◆ **Written problem**
Locate each line below that contains the string "This" and copy it in full.

◆ **Task input**
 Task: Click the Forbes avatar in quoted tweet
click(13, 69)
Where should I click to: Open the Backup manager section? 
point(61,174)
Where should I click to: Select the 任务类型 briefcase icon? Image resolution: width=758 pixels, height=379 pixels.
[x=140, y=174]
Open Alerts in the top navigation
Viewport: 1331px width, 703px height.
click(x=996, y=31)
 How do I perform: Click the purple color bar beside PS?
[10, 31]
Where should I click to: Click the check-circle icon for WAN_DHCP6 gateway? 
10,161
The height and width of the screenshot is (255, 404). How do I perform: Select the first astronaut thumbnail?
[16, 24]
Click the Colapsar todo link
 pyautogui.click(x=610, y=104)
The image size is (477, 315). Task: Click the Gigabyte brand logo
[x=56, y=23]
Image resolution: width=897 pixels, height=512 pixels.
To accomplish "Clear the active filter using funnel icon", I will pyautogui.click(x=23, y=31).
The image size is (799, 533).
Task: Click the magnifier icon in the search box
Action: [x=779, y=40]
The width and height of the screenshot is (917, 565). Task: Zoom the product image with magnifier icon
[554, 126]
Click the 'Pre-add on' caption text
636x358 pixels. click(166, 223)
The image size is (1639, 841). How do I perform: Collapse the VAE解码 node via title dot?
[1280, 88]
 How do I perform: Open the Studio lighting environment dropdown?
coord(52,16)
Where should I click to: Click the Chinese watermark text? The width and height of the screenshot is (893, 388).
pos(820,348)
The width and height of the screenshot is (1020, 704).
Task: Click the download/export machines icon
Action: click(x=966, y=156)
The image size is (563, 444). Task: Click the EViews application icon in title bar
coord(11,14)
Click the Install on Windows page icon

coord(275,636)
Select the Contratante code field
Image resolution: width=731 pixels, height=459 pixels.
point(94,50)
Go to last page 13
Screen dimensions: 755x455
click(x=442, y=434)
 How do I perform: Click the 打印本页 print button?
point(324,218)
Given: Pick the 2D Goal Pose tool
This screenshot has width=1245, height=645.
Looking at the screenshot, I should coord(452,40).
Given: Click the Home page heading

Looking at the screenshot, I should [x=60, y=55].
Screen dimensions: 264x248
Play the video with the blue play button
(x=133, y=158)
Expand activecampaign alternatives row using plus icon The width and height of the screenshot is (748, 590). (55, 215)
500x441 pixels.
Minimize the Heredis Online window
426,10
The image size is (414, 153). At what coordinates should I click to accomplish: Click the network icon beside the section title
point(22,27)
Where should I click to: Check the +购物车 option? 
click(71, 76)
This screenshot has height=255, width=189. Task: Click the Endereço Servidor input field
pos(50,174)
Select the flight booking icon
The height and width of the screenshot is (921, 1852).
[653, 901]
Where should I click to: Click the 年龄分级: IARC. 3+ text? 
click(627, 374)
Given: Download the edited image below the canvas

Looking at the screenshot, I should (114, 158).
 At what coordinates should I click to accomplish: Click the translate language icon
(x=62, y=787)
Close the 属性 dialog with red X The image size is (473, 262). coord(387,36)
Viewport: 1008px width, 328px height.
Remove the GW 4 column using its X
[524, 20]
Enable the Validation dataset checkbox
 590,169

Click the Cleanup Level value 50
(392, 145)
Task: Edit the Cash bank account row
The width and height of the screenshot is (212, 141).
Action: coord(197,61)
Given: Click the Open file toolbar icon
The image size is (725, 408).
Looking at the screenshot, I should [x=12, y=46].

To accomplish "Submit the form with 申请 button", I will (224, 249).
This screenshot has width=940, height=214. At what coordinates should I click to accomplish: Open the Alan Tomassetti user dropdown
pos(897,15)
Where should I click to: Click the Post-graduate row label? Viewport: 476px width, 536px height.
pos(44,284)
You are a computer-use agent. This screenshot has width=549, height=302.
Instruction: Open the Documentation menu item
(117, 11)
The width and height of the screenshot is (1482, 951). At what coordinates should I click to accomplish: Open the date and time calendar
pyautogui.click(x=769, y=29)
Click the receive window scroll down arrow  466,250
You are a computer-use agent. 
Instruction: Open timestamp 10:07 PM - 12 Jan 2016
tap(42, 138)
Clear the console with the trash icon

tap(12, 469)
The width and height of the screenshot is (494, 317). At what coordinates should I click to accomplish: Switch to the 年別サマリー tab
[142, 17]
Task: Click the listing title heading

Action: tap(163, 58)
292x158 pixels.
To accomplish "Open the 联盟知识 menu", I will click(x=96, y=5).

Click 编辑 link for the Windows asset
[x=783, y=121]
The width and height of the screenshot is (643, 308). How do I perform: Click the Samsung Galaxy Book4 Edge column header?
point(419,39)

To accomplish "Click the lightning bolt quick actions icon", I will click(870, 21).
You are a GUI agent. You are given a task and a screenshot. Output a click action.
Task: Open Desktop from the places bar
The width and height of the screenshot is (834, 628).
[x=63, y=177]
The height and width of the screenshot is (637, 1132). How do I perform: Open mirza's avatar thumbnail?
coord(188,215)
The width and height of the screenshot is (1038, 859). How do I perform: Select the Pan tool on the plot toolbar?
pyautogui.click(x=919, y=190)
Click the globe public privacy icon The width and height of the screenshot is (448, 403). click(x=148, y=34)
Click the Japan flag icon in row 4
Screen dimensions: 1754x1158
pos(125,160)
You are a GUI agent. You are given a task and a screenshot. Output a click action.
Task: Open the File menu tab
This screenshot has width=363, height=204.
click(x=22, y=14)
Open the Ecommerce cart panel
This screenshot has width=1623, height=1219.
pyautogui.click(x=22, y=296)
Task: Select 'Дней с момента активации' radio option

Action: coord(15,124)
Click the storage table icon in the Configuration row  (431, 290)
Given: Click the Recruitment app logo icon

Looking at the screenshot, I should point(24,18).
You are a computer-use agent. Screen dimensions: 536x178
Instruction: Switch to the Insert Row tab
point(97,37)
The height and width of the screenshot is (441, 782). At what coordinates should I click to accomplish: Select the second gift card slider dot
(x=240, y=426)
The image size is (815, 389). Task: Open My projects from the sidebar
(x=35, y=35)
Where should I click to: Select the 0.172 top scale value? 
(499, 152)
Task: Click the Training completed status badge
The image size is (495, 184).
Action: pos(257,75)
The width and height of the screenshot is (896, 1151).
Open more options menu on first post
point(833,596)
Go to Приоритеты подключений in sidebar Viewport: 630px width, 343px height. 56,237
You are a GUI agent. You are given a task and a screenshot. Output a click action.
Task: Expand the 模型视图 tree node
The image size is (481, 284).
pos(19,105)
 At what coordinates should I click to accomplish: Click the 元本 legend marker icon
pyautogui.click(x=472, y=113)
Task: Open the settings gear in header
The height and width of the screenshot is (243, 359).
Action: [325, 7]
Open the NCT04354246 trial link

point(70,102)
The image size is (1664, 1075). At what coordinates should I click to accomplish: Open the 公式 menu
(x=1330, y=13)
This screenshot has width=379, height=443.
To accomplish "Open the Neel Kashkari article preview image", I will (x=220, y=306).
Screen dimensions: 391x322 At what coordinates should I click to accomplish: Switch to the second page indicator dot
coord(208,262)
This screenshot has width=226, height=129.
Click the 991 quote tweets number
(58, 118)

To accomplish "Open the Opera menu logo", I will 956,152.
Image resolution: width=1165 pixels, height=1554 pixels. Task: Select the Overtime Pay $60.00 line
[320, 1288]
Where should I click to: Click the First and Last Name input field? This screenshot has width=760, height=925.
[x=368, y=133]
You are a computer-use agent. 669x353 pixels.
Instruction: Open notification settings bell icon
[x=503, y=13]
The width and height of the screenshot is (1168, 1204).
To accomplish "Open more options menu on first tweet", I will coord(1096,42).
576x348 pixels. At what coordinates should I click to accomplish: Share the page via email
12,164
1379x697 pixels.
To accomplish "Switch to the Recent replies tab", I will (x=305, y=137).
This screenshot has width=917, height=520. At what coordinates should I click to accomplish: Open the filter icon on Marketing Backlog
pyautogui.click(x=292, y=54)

◆ **Result of the task**
This screenshot has width=1245, height=645.
This screenshot has height=255, width=189. Task: Click the Endereço Servidor input field
This screenshot has width=940, height=214. At what coordinates should I click to accomplish: Open the Alan Tomassetti user dropdown
You are a computer-use agent. This screenshot has width=549, height=302.
This screenshot has width=363, height=204.
This screenshot has width=1623, height=1219.
This screenshot has width=379, height=443.
This screenshot has width=226, height=129.
Where should I click to: Click the First and Last Name input field? This screenshot has width=760, height=925.
This screenshot has width=917, height=520. At what coordinates should I click to accomplish: Open the filter icon on Marketing Backlog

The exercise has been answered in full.